--- Voci fornite ---
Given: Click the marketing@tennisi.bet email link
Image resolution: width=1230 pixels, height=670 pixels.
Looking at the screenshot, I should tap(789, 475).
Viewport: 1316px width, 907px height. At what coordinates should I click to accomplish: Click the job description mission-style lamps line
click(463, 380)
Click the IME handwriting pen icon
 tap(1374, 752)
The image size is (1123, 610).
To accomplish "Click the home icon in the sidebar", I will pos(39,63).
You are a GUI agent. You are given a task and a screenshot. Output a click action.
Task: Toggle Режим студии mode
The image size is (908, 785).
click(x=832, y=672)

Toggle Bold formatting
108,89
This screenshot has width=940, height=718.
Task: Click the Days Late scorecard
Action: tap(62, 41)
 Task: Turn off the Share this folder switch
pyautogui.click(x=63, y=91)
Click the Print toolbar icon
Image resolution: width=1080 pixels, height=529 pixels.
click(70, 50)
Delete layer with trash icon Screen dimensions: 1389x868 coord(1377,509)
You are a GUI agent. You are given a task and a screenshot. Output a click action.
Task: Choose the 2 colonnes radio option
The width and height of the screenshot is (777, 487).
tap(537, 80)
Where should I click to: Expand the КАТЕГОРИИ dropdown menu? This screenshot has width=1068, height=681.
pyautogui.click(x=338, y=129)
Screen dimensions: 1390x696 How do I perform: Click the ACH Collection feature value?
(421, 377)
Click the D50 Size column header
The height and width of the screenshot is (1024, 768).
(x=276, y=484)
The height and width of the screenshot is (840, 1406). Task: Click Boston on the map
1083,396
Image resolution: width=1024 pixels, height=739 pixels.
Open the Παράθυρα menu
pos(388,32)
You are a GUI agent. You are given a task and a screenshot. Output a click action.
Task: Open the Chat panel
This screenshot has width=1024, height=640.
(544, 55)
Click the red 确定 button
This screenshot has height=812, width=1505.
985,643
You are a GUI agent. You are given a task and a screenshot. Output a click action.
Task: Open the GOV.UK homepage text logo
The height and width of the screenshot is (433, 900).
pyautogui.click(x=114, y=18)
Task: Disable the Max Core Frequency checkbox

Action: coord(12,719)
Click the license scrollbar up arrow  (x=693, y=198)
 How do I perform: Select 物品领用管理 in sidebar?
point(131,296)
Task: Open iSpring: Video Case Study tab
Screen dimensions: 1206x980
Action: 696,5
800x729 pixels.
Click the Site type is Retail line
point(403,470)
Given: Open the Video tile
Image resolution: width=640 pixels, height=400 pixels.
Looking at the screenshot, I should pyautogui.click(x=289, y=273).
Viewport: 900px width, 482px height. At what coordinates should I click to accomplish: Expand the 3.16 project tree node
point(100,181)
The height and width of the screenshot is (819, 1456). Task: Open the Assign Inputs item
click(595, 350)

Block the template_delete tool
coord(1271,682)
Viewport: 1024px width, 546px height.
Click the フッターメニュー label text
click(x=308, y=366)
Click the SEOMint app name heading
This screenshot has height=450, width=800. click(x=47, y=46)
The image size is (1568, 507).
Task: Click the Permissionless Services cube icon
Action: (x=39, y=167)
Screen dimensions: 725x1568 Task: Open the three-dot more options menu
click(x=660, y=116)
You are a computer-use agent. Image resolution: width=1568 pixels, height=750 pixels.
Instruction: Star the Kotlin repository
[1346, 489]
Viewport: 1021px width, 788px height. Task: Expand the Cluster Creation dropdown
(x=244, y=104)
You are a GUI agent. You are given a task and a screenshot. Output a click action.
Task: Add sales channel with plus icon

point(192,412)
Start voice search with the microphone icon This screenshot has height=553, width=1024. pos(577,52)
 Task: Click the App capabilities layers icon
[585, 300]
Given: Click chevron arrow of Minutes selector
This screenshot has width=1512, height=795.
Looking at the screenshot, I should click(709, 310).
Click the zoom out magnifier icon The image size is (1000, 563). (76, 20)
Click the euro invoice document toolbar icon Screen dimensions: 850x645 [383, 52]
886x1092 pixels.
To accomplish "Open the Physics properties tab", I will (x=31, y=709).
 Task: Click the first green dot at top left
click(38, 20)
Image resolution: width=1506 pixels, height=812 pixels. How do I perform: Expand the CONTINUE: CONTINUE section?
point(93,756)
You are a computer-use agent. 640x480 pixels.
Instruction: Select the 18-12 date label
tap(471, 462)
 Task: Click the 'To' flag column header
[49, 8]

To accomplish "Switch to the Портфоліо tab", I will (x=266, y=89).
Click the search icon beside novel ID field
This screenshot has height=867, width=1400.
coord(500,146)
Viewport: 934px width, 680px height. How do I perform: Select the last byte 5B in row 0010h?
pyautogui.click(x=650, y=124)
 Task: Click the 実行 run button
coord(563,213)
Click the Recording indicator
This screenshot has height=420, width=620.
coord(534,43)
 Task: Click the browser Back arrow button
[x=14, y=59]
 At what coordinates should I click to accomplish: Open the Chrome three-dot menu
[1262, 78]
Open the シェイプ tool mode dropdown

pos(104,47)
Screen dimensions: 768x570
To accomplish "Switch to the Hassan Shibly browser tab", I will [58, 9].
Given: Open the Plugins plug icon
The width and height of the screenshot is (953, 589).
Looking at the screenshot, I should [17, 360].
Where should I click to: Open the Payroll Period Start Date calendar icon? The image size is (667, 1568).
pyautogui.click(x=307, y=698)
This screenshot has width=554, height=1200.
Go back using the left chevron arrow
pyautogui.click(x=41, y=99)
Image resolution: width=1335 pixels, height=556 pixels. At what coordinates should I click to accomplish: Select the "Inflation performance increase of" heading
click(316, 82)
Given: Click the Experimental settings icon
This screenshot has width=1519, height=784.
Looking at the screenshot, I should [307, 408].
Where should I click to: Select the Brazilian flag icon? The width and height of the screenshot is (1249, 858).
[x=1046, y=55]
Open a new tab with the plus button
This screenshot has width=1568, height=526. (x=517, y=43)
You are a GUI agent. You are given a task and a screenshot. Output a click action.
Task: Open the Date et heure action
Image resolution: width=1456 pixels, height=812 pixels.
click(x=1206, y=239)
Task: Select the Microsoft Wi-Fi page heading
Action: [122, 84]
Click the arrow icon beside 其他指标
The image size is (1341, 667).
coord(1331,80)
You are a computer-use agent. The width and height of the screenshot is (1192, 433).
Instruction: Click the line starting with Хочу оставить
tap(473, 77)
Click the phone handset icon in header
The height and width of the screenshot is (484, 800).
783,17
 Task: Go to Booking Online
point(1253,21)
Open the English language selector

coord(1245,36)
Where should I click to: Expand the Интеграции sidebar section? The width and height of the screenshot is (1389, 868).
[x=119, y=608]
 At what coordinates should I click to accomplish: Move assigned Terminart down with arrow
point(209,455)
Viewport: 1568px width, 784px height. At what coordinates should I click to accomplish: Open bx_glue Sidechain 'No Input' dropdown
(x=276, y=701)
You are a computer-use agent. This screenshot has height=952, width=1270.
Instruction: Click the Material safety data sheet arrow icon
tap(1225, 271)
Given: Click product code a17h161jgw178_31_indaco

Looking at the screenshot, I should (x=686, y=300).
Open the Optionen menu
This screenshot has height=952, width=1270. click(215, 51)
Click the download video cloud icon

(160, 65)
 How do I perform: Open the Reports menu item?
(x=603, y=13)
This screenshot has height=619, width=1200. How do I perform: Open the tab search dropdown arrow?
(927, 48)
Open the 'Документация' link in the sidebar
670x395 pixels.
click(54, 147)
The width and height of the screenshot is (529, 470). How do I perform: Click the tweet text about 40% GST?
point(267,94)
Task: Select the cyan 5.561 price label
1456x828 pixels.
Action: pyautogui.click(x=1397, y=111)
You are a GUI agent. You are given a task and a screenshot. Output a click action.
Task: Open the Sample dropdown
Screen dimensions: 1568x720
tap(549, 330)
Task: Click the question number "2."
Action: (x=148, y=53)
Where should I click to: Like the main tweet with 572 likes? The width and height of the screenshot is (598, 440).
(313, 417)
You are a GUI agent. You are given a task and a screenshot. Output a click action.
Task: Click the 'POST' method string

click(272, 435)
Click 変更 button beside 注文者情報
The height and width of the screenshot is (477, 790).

--- Istruzione scritta ---
Ricopia tali e quali le voci che vanno dalla riga contenente "The height and width of the screenshot is (840, 1406)." fino alla riga contenente "Click the license", incluse entrambe.

--- Soluzione del problema ---
The height and width of the screenshot is (840, 1406). Task: Click Boston on the map
1083,396
Image resolution: width=1024 pixels, height=739 pixels.
Open the Παράθυρα menu
pos(388,32)
You are a GUI agent. You are given a task and a screenshot. Output a click action.
Task: Open the Chat panel
This screenshot has width=1024, height=640.
(544, 55)
Click the red 确定 button
This screenshot has height=812, width=1505.
985,643
You are a GUI agent. You are given a task and a screenshot. Output a click action.
Task: Open the GOV.UK homepage text logo
The height and width of the screenshot is (433, 900).
pyautogui.click(x=114, y=18)
Task: Disable the Max Core Frequency checkbox

Action: coord(12,719)
Click the license scrollbar up arrow  (x=693, y=198)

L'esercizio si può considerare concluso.